In the summer of 2013, Randrup signed a two-year contract with AC Horsens, which had just been relegated from the Superliga to the 1st Division. There, he was appointed to replace Alexander Juel Andersen, who had just moved to AGF. Randrup made his official debut for Horsens on 28 July 2013, when he was substituted in the 71st minute instead of Henrik Toft in a 4–1 victory at home over Akademisk Boldklub.

After one year in Horsens, Randrup moved to FC Vestsjælland on 26 June 2014, where he signed a two-year contract. Vestsjælland picked him up on a free transfer. On 8 September 2014, Randrup suffered a knee injury in the Superliga match against Randers. Ten days later he underwent knee surgery and it was announced by the club that he would be sidelined for six months, after having played only three games in the previous season.
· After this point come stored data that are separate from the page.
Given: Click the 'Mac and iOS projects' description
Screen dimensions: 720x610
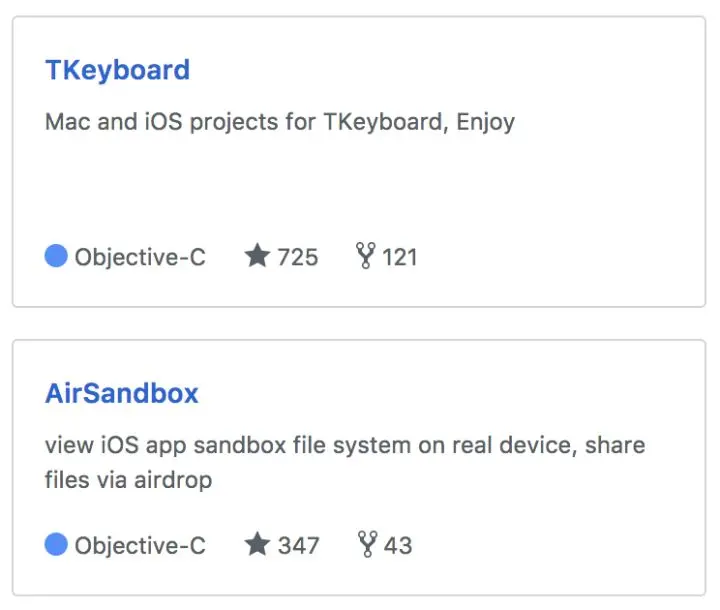Looking at the screenshot, I should point(280,122).
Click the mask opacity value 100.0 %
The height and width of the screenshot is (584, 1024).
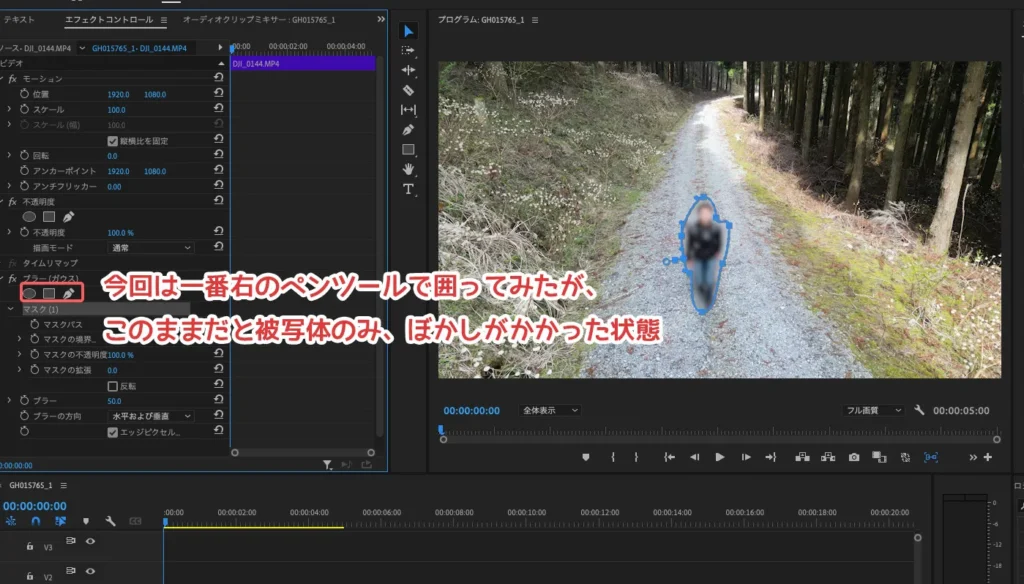pyautogui.click(x=120, y=355)
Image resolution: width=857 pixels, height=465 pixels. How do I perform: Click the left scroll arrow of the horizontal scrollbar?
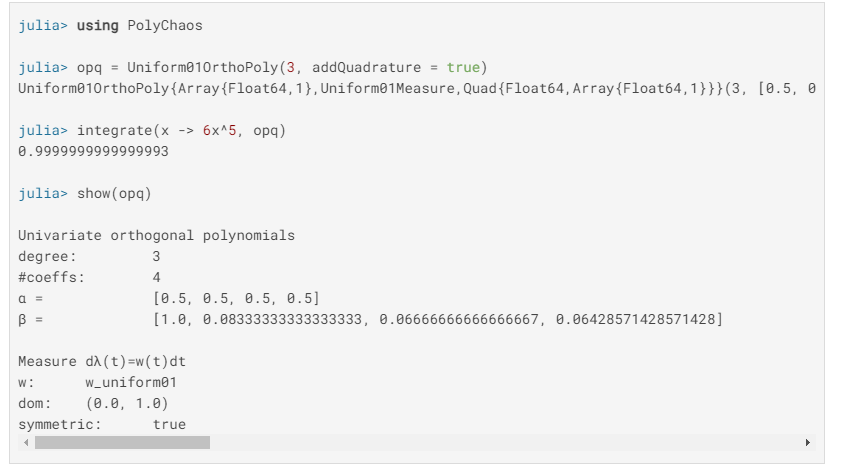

He made a comeback in the Superliga in the last round when he was in the starting lineup and played all 90 minutes on 7 June 2015 in a 3–1 victory at home over Silkeborg.

On 21 December 2015 it was confirmed, that Randrup had signed a contract with IF Elfsborg in Sweden.

After a few years in Sweden, Randrup returned to Denmark on 1 September 2020, signing with Danish 1st Division club Hvidovre IF. Randrup decided to retire on 15 December 2020.

==International career==
On 22 March 2008, Randrup was called up for the national team for a friendly game against the Czech Republic, where he came on as a substitute after 60 minutes for Thomas Kristensen, thus receiving his first cap.